Rare Pair of Huazi-style Bound Foot Embroidered Silk Shoes
This rare pair of bound foot shoes is of finely embroidered and couched silk. They are in a rare style whereby the shoes are actually boots but the upper sections of the ‘boots’ are disguised as leggings. This style is known as the huazi style (huazi translates as ‘boot’).
They are decorated with a variety of flowers and double gourd motifs.
The upper sections are attached to the soles with small very thin sheet copper supports with dark patina.
Most available examples of foot bound shoes these days are of shoe rather than boot form and are later reproductions made for the tourist market. The examples here are of an unusual type of which reproductions are unlikely. They are show ample wear to the soles.
Foot binding in China is believed to have started during the late Tang dynasty, around AD 950. The practice spread from the court to the nobility and then throughout the rest of (Han Chinese) society over subsequent centuries.

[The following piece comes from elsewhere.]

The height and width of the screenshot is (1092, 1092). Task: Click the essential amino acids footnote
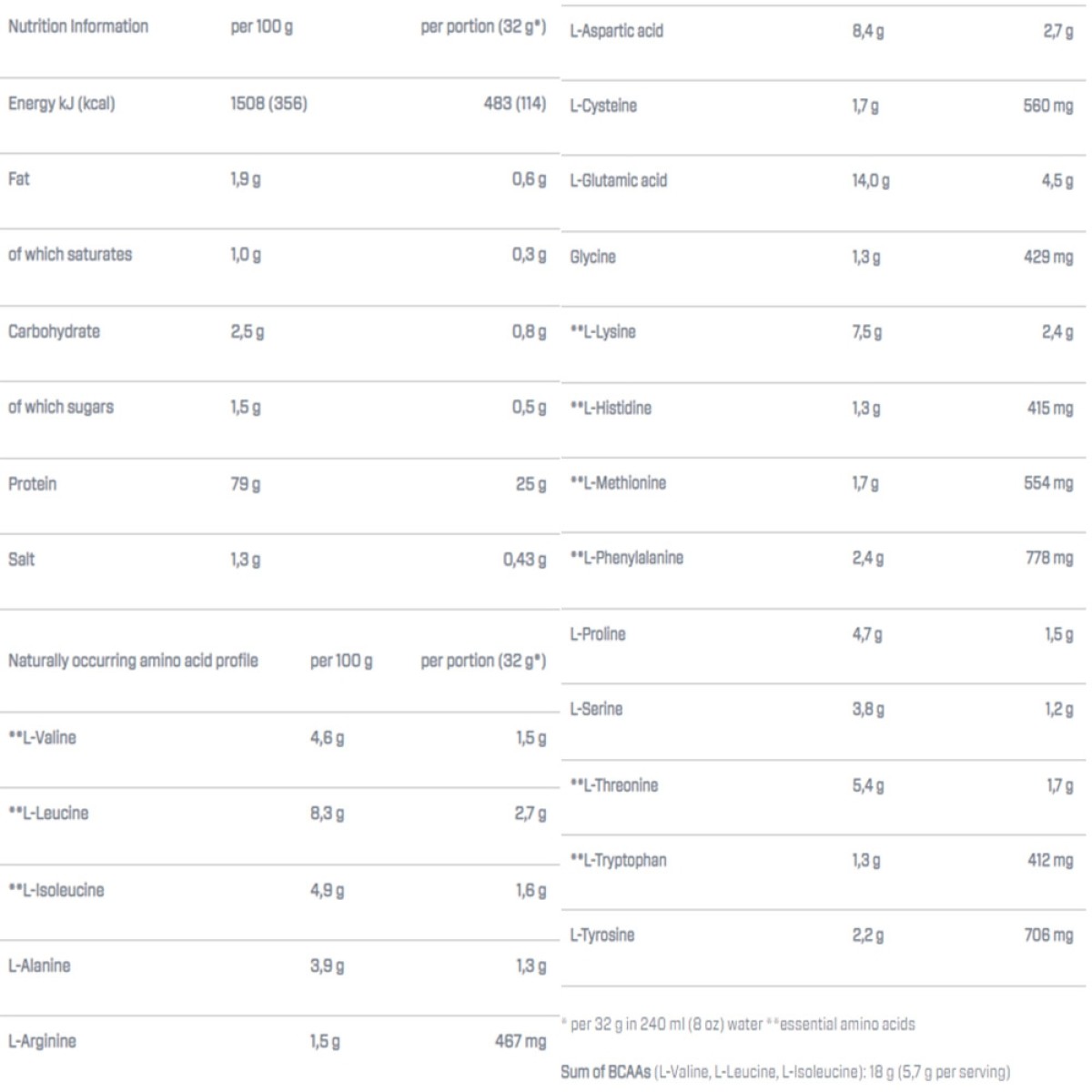point(843,1025)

The practice was banned in 1911 by the Republican government, although it persisted in some of China’s more remote areas until about 1940. Young girls would have their feet bound tightly with strips of cloth to compress the bone structure so that the toes and upper section would be forced under the foot to essentially force the entirety to become a club foot. The ideal length of a woman’s bound foot was said to be three inches (about 7.5 centimetres) but in reality few bound foot shoes are this short. Most extant examples are four to five inches (10-12.5 centimetres) which makes the shoes/boots here at the smaller end of the scale.
The pair here are in excellent condition. There are no losses no repairs, but the soles do have the all-important wear to show that they are genuine and have been used.
Roberts, G., V. Steele, ‘The three-inch golden lotus: A collection of Chinese bound foot shoes’, Arts of Asia, March-April 1997.